Electric Josh

Slayer

Around junior year of high school, my evil twin brother introduced me to the music of Slayer, which seemed pretty evil itself. It's played at such a speed that it's hard for the listener to follow, and the lyrics are about death and satanic rule and the like. The guitar solos are played way faster than the guitarists are really capable of playing, especially on the first five or six albums. The drumming is lightspeed and excellent. There's a chord called the devil's triad that's supposed to summon the devil. The comic impact of this music on an anxious, undersexed teenager is impossible to underestimate. I loved them instantly. They went right into heavy rotation alongside Traffic and Aerosmith and the Black Crowes.
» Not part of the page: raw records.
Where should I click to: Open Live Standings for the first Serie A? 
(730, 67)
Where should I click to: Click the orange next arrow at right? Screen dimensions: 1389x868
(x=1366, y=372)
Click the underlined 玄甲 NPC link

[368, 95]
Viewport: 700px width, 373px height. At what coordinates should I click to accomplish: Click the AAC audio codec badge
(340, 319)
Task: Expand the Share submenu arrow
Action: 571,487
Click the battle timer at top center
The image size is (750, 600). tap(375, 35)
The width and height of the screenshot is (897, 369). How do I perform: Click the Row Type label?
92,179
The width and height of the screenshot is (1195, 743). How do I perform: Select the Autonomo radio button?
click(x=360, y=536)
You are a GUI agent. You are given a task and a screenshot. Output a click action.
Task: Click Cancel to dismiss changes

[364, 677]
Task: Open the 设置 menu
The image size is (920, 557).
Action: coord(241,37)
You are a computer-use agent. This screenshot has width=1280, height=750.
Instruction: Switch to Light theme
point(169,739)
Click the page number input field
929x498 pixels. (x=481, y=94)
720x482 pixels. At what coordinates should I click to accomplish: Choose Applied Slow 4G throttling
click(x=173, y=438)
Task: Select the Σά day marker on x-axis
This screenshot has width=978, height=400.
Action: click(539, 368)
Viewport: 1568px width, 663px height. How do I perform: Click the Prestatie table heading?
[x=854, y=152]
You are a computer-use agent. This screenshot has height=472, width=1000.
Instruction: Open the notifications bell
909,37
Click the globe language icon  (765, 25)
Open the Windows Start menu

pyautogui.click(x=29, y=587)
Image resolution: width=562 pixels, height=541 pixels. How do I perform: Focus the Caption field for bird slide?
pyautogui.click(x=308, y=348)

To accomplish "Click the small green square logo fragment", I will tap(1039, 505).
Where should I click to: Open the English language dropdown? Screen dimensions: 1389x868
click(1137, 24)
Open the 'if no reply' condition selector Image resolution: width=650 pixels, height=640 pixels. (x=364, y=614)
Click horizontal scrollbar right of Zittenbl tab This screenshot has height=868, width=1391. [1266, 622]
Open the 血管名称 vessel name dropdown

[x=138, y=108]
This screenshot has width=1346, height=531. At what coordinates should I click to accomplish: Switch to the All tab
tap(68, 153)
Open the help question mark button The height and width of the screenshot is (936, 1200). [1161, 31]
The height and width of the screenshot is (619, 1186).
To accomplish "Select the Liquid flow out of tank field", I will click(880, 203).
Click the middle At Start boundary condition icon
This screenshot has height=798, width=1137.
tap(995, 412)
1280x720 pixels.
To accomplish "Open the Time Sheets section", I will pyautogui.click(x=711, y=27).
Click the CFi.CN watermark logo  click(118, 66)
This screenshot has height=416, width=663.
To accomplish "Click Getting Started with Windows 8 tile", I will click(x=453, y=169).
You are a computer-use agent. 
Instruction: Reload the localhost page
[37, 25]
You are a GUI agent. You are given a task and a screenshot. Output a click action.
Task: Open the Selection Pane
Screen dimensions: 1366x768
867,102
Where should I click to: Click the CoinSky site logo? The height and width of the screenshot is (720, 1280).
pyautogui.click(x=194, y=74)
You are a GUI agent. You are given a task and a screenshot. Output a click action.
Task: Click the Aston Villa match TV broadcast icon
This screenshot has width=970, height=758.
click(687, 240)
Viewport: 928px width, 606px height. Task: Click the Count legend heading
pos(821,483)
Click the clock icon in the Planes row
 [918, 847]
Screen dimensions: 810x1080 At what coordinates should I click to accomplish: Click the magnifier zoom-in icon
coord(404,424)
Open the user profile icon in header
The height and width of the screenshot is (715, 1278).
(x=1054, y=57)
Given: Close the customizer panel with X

The trouble with bands like Slayer is that very few people can ever be allowed to listen along. The vast majority of people can't or won't stomach the speed and percussion, and given the quality of most speed metal outfits this isn't totally unjustified. Among the few who would be willing to give Slayer a listen, most will take offense at the lyrics, and again, given the band's casually scary satanism this isn't completely unexpected. Especially puzzling, though, are the people who dislike only the "evil" aspect of the band; people who never listened to Black Sabbath, but preferred the soothing tones of the Beatles or the Rolling Stones; yet who have no problem with songs like "Run For Your Life" ("...if you can, little girl..."), lines like "who the fuck are you?", or albums like "At Their Satanic Majesties' Request"; people who find the guitars and screaming to be a little too much, but who thought that "Satisfaction" was the keenest, most neat-o thing ever to be recorded because, boy, that Mick Jagger sure was sticking it to the man. To be fair, it was pretty radical stuff for the early sixties, but this isn't then. Far better, more "rebellious" music now exists, as it did even by the late sixties.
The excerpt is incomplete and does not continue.